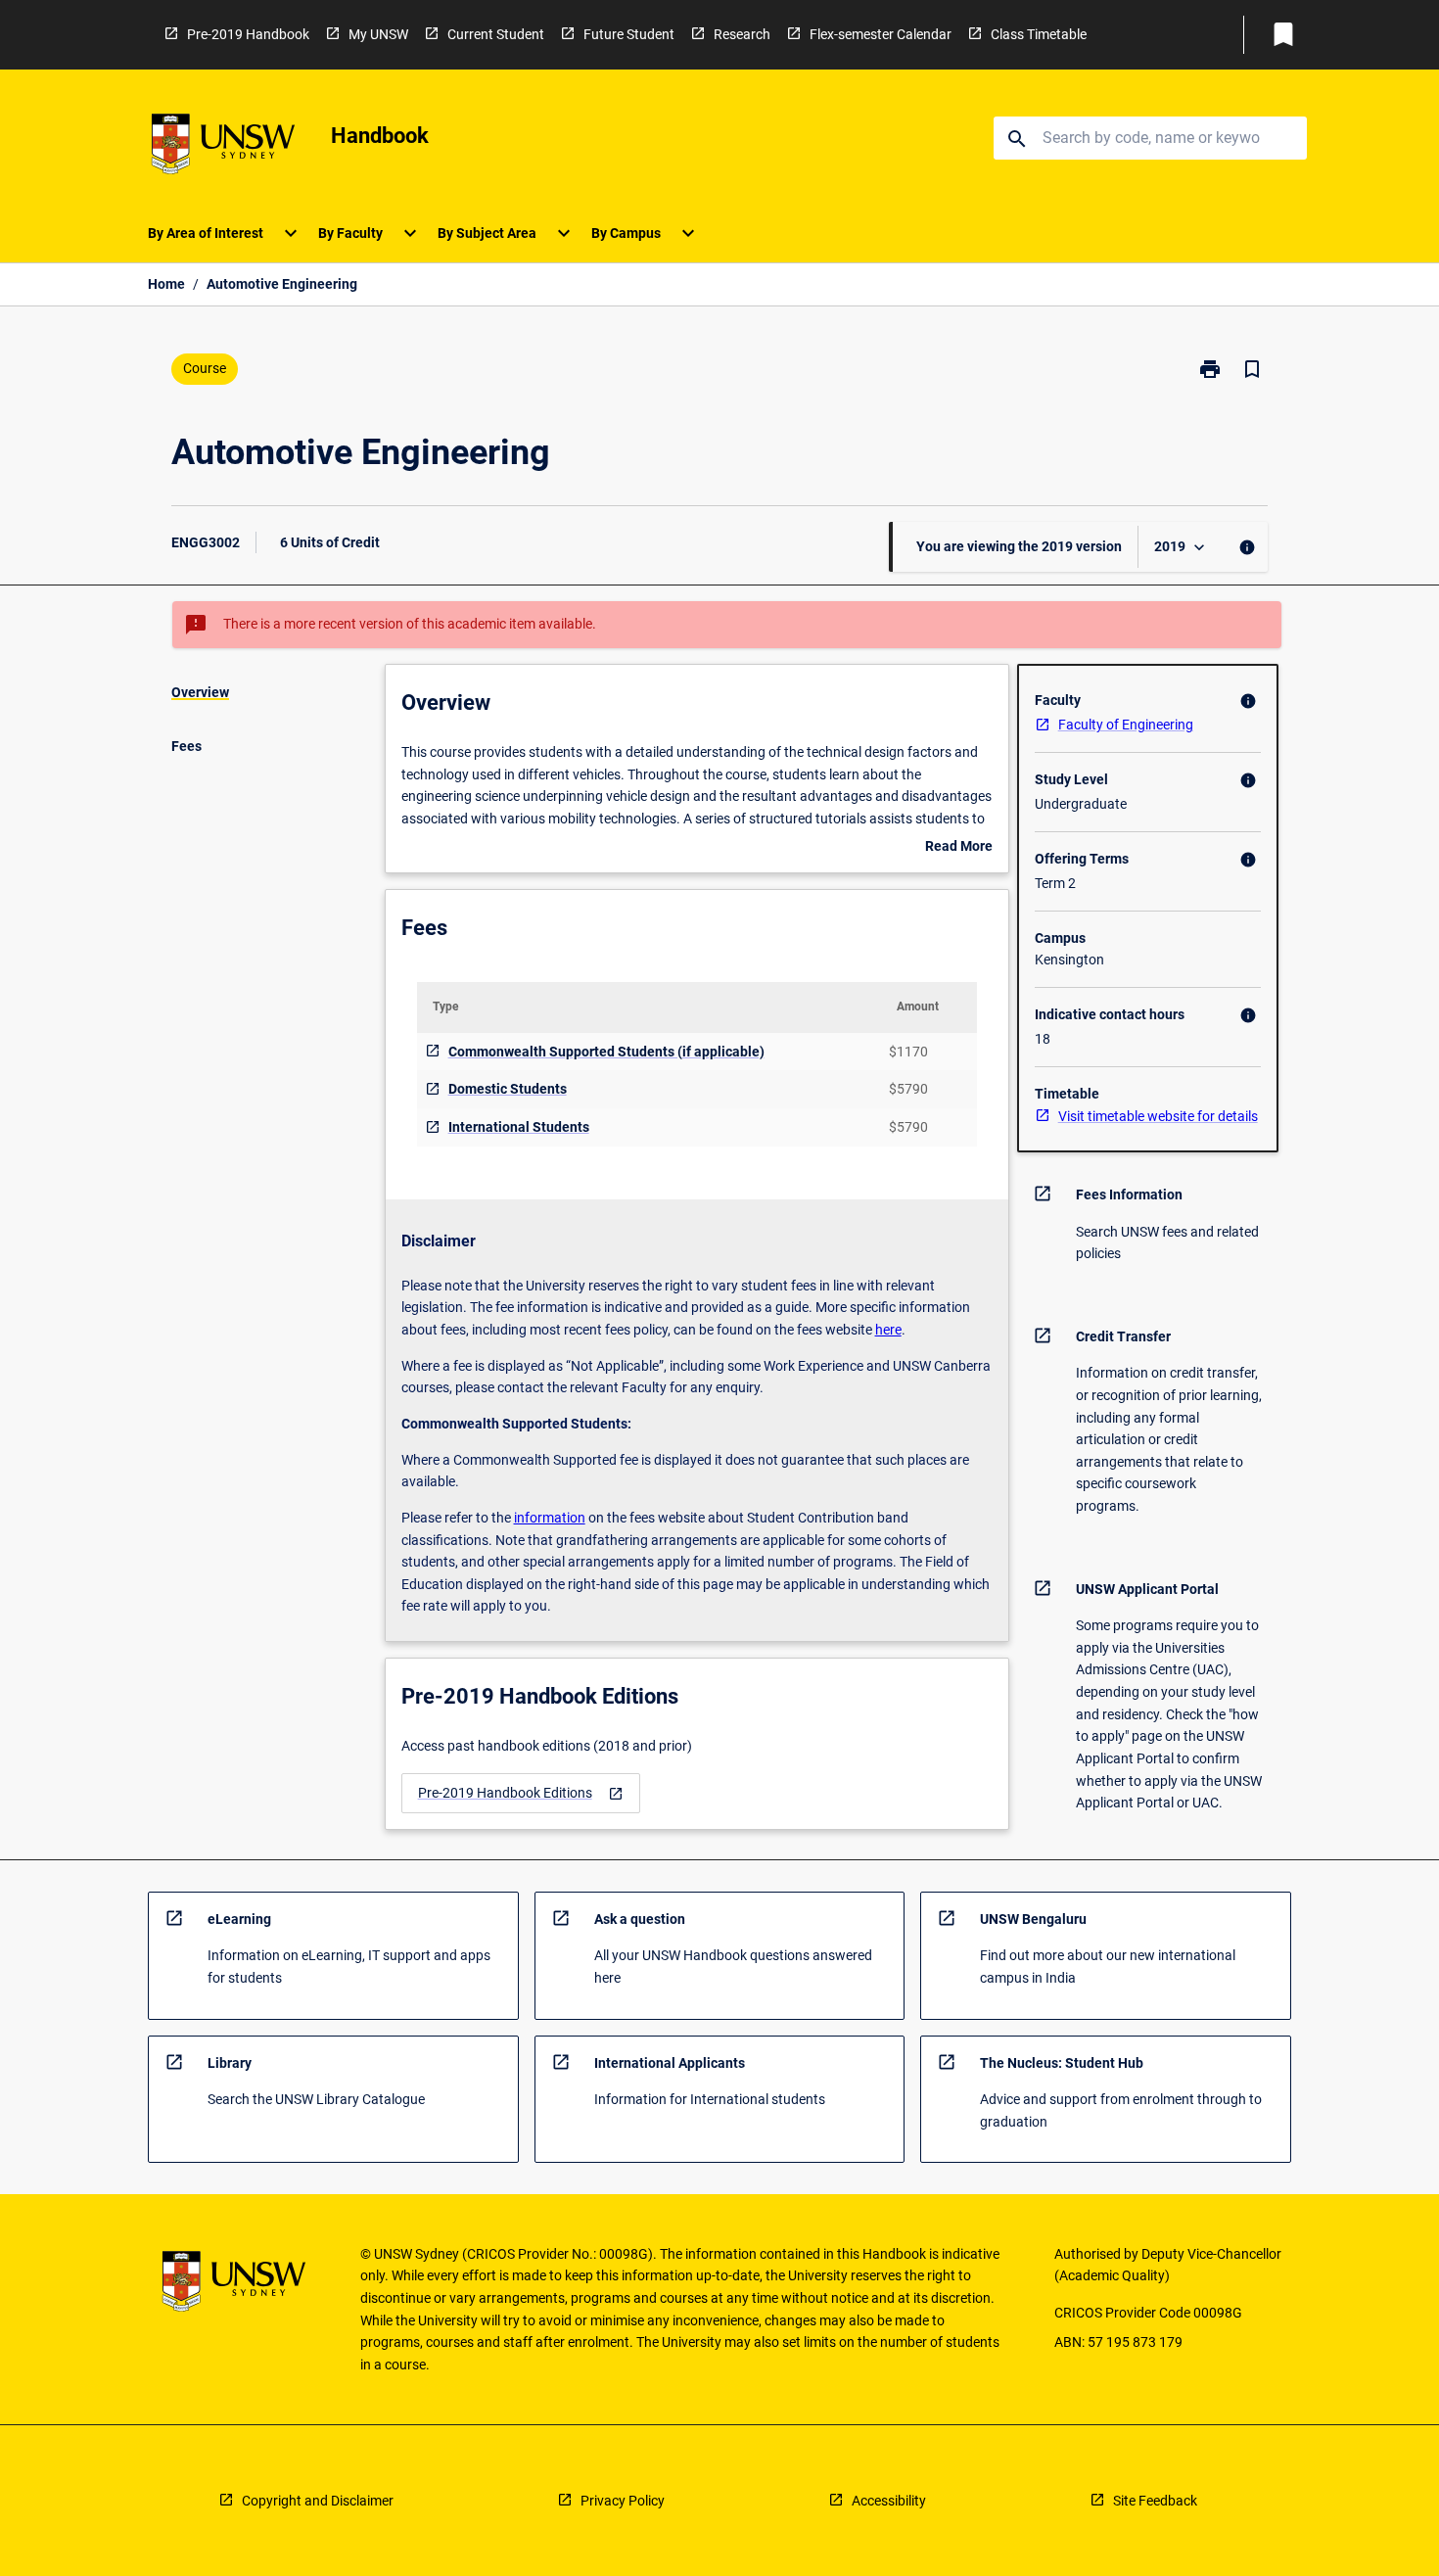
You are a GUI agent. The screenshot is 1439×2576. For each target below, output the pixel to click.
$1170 (908, 1051)
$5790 (908, 1089)
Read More (959, 848)
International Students (518, 1127)
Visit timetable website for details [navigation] (1158, 1116)
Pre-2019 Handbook (248, 34)
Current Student (495, 34)
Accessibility (889, 2500)
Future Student (628, 34)
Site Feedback (1155, 2500)
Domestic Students (507, 1089)
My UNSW (378, 34)
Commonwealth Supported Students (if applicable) (606, 1051)
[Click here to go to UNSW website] (223, 147)
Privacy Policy (622, 2500)
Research (742, 34)
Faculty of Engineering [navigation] (1125, 724)
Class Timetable (1039, 34)
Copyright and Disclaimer (318, 2500)
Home (166, 284)
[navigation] (520, 1793)
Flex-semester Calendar (881, 34)
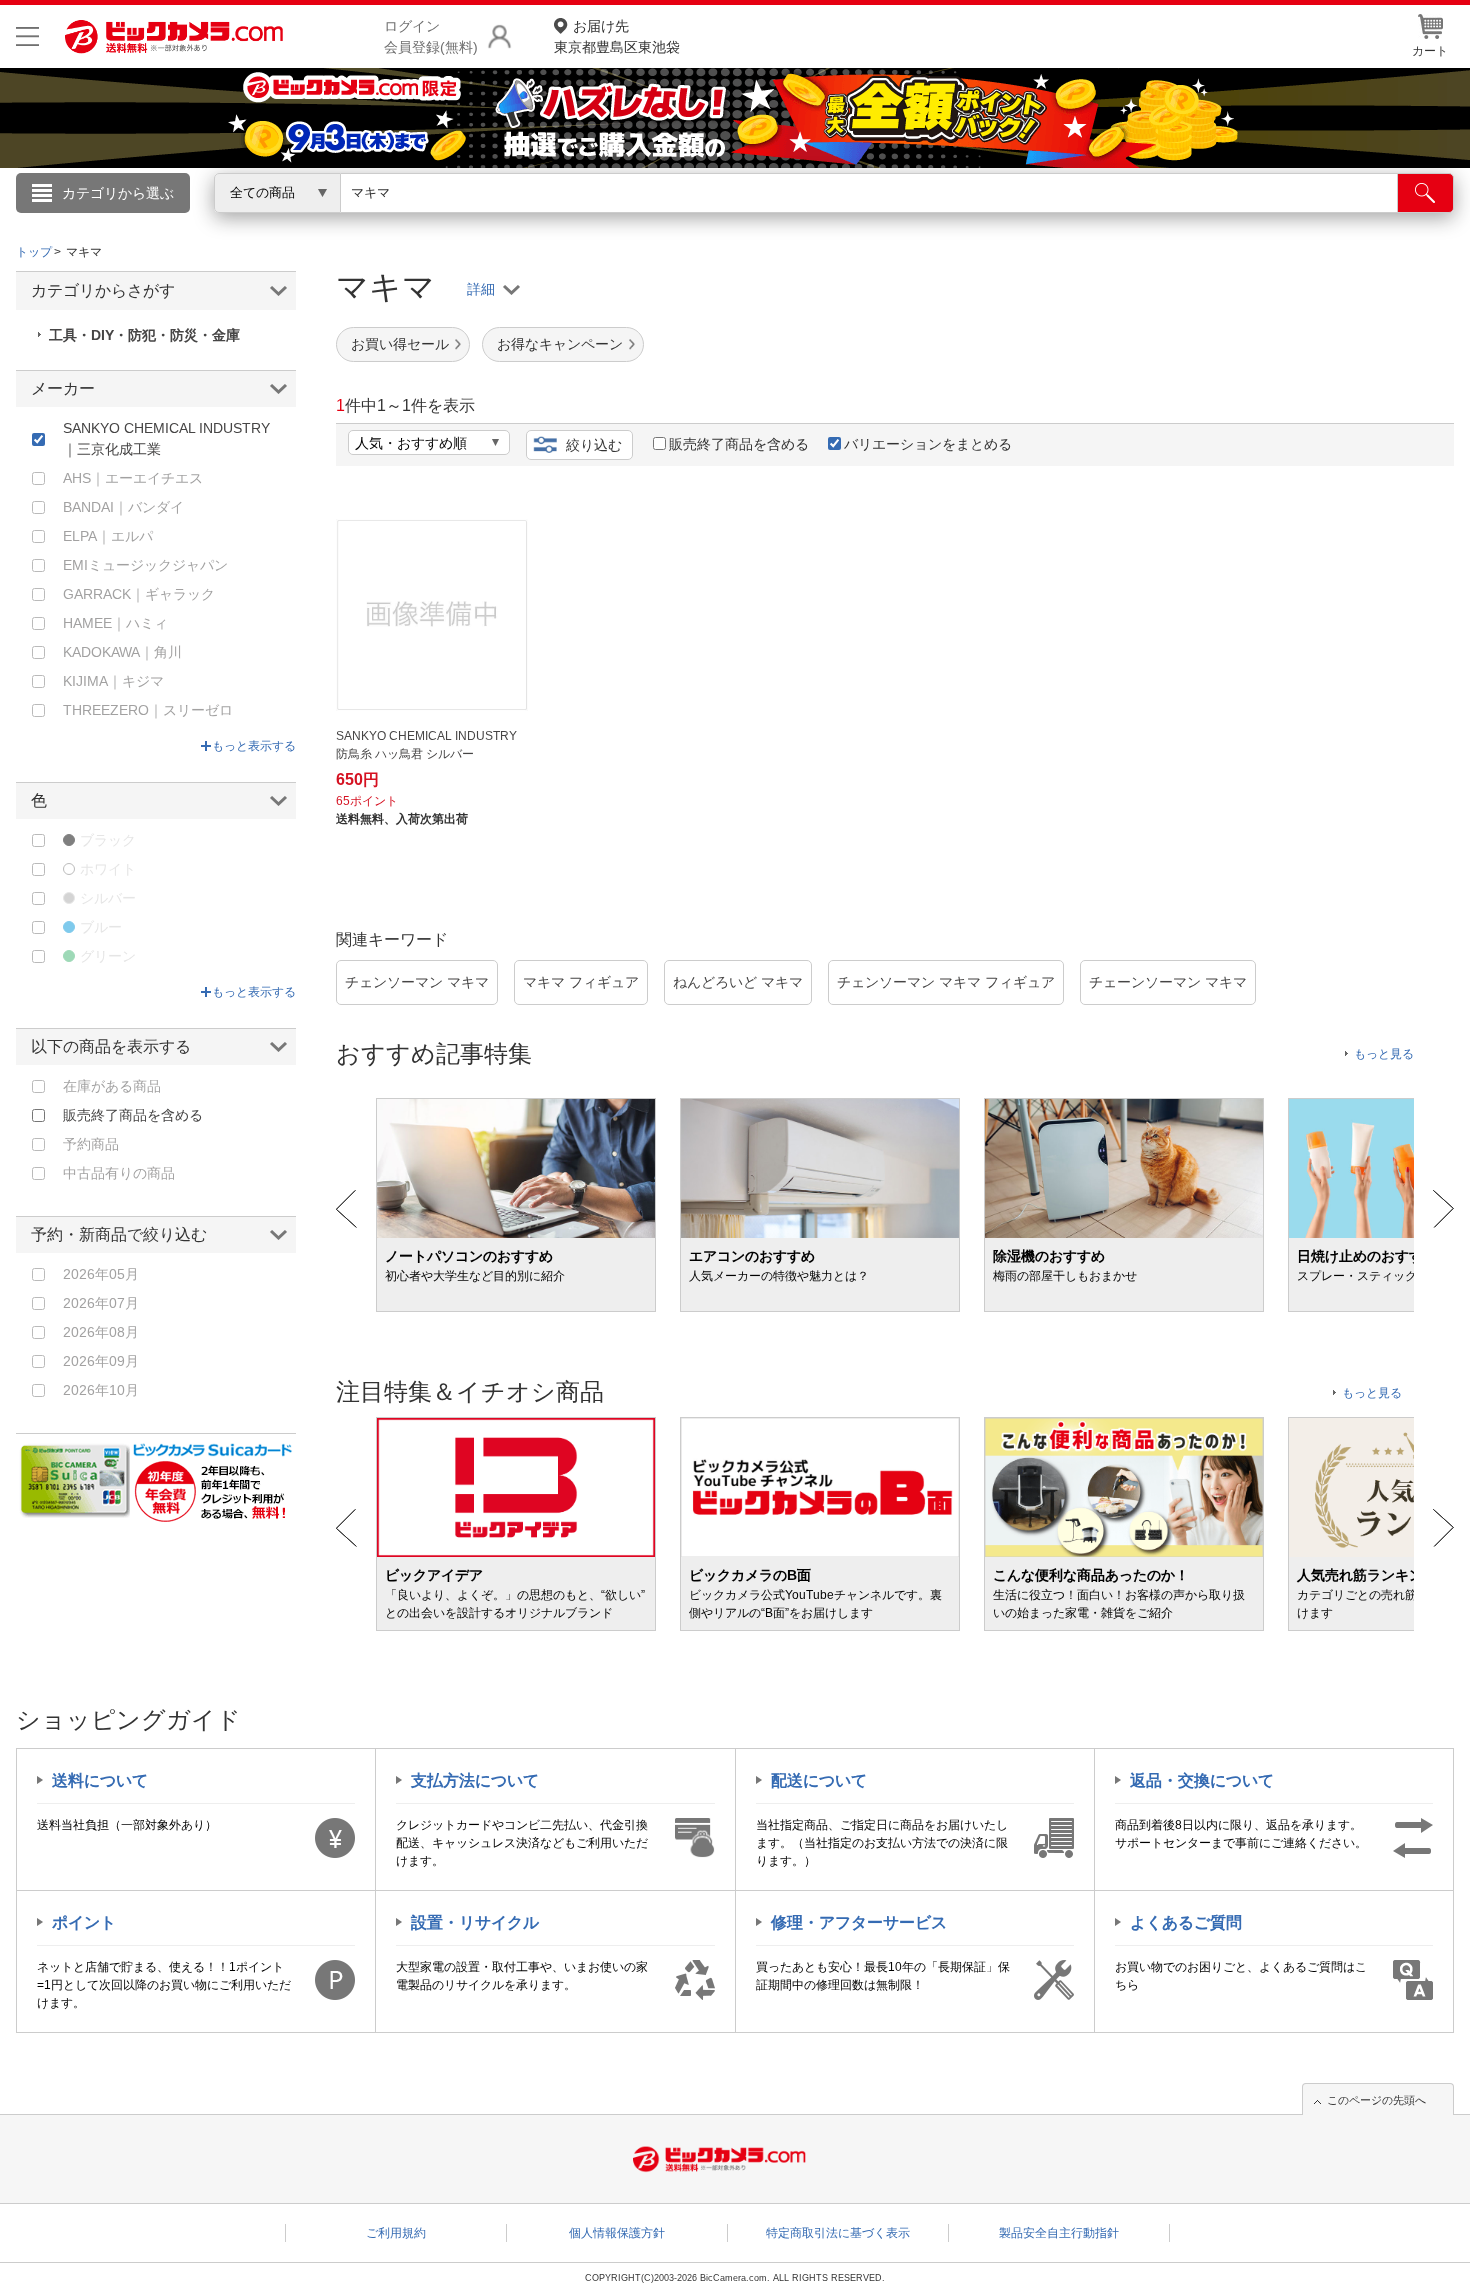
☆ ☆ ☆
## How to complete this task
Retype precisely, and only, the lines from the one holding "Research (742, 34)" through the final line of the data above, with the pictures omitted.

## Solution to this exercise
Research (742, 34)
Faculty of Engineering [navigation] (1125, 724)
Class Timetable (1039, 34)
Copyright and Disclaimer (318, 2500)
Home (166, 284)
[navigation] (520, 1793)
Flex-semester Calendar (881, 34)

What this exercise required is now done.